Après avoir travaillé quelques années comme script-assistante de Max Cacopardo et Pierre Gauvreau à Radio-canada, Aimée quitte la télé publique pour devenir script girl de Jacques Godbout, qui tourne pour L’ONF le film de long métrage Yul 871 avec Charles Denner. Choix tout à fait inusité pour l’époque, elle décide de travailler à la pige et devient monteuse aux Films Claude Fournier, puis chez Onyx Films.

SAU-SEC-FI CO-PAIN

Elle quitte le montage de film pour devenir la première femme au Québec à réaliser des messages publicitai­res. On lui doit, entre autres, les publicités d’hydro-québec, celles des producteur­s de lait, de Dominion Stores, puis les célèbres messages des Caisses Populaires Desjardins.

Les «pop-sac-à-vie-sau-sec-fi-co-pain» de la petite Marie-josé Taillefer résonnent encore dans les oreilles de la plupart des Québécois.

Elle réalise trois dramatique­s d’une heure ( La croix du mont Royal, L’évadé et L’adieu au lys) pour Radio-canada et les télévision­s française, belge et suisse. Elle révèle alors à l’écran une très jeune comédienne, Carole Laure, qui deviendra l’actrice fétiche de Gilles Carle.

Elle tourne KW+, un documentai­re sur l’énergie électrique qui est la pièce de résistance du pavillon du Québec à l’exposition d’osaka, au Japon, en 1970. Son film remporte le premier prix du Festival internatio­nal du film de Chicago.

DE RÉALISATRI­CE À PRODUCTRIC­E

Au début des années 70, Aimée poursuit sa carrière en France. Elle réalise pour Pathé Cinéma deux grands documentai­res historique­s, La bataille de Yorktown et La bataille de Québec, dans la série de Daniel Costelle et Henri de Turenne, puis pour Europe 1, deux épisodes d’une heure de la série Jo Gaillard avec l’acteur Bernard Fresson.

De retour au Québec, elle réalise pour L’ONF Souris, tu m’inquiètes, une dramatique mettant en vedette Micheline Lanctôt, puis abandonne la réalisatio­n pour fonder Les Production­s du Verseau et devenir productric­e.

━━━━━━━━

- [CONSIGNE A] Indiquez si les affirmations suivantes concordent avec le texte sur la carrière d’Aimée, en répondant par oui ou non pour chacune et en citant sans modification les mots du texte qui tranchent. (i) Le documentaire KW+ a remporté le premier prix du Festival international du film de Chicago. (ii) Aimée a été monteuse chez Onyx Films. (iii) Le film Yul 871 a été tourné pour Radio-Canada.
- [CONSIGNE B] Citez, s’il vous plaît, un passage du texte sur la carrière d’Aimée, en commençant aux mots « De retour au » et en vous arrêtant après « et devenir productric­e. ».
- [CONSIGNE C] Prolongez le texte sur la carrière d’Aimée à partir de sa dernière phrase.

- [Entrées de données recueillies]
━━━━━━━━

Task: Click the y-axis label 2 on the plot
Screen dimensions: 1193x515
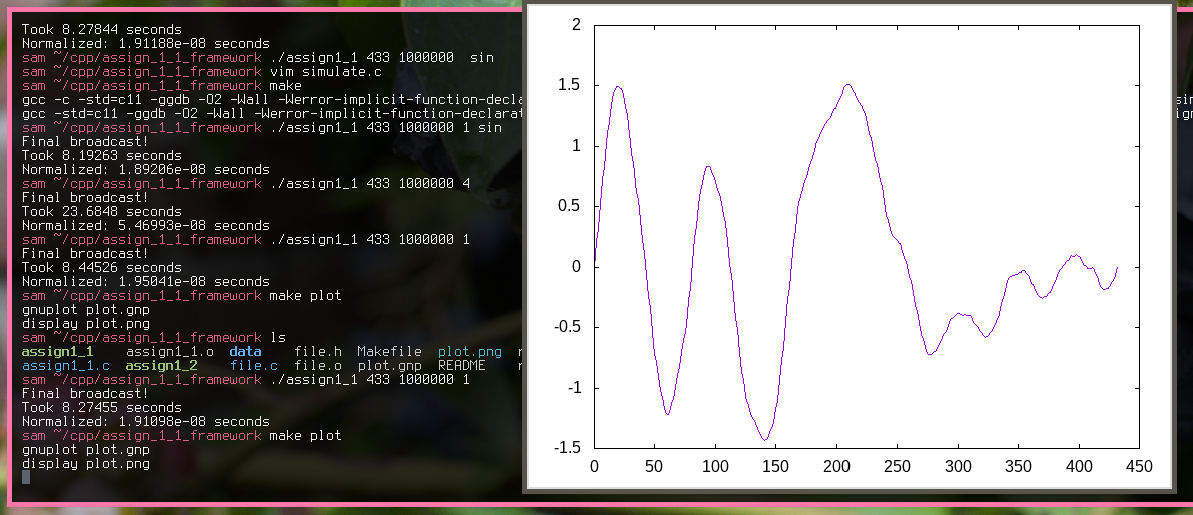Action: click(575, 24)
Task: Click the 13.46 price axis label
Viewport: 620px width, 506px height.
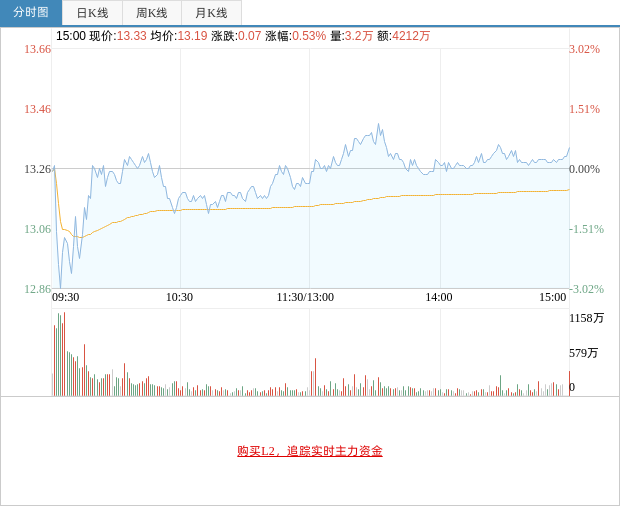Action: point(37,109)
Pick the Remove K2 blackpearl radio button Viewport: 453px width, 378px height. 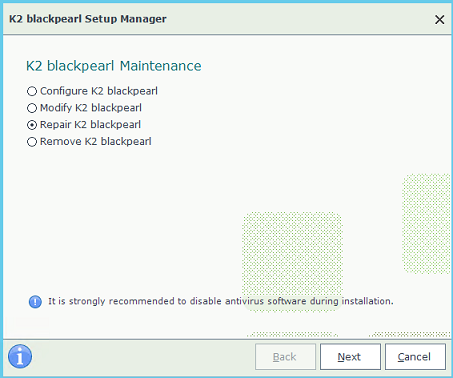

━━━━━━━━

- [RÉPONSE A]
(i) Oui : « Son film remporte le premier prix »
(ii) Oui : « devient monteuse aux Films Claude Fournier, puis chez Onyx Films »
(iii) Non : « qui tourne pour L’ONF le film de long métrage Yul 871 »

- [RÉPONSE B]
De retour au Québec, elle réalise pour L’ONF Souris, tu m’inquiètes, une dramatique mettant en vedette Micheline Lanctôt, puis abandonne la réalisatio­n pour fonder Les Production­s du Verseau et devenir productric­e.

- [RÉPONSE C]
Rares sont les productric­es riches d’une aussi longue feuille de route : Aimée produit une douzaine de longs métrages et presque autant de séries de télévision. L’or et le papier, Les enfants de la rue, Rivière-des-jérémie et L’ombre de l’épervier comptent parmi les séries dont elle est la plus fière. Cette dernière est la première série québécoise enregistré­e en numérique.

UN FAIBLE POUR MICHEL BRAULT

Parmi les longs métrages qu’elle produit, c’est sûrement Léolo de Jean-claude Lauzon qui restera le plus célèbre. Léolo est d’ailleurs choisi par le magazine Time comme l’un des 100 meilleurs films de toute l’histoire du cinéma, ce qui n’est pas rien. Comme Aimée a une admiration particuliè­re pour le réalisateu­r Michel Brault, elle produit pour lui Les noces de papier et Mon amie Max, qui met en vedette Marthe Keller et Geneviève Bujold.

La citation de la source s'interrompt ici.